* [ACTION ITEM] The response must contain every record, repeated exactly.

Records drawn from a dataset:
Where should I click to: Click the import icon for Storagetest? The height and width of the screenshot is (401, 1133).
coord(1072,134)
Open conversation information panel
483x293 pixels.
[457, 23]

* [WRITTEN ANSWER]
Where should I click to: Click the import icon for Storagetest? The height and width of the screenshot is (401, 1133).
coord(1072,134)
Open conversation information panel
483x293 pixels.
[457, 23]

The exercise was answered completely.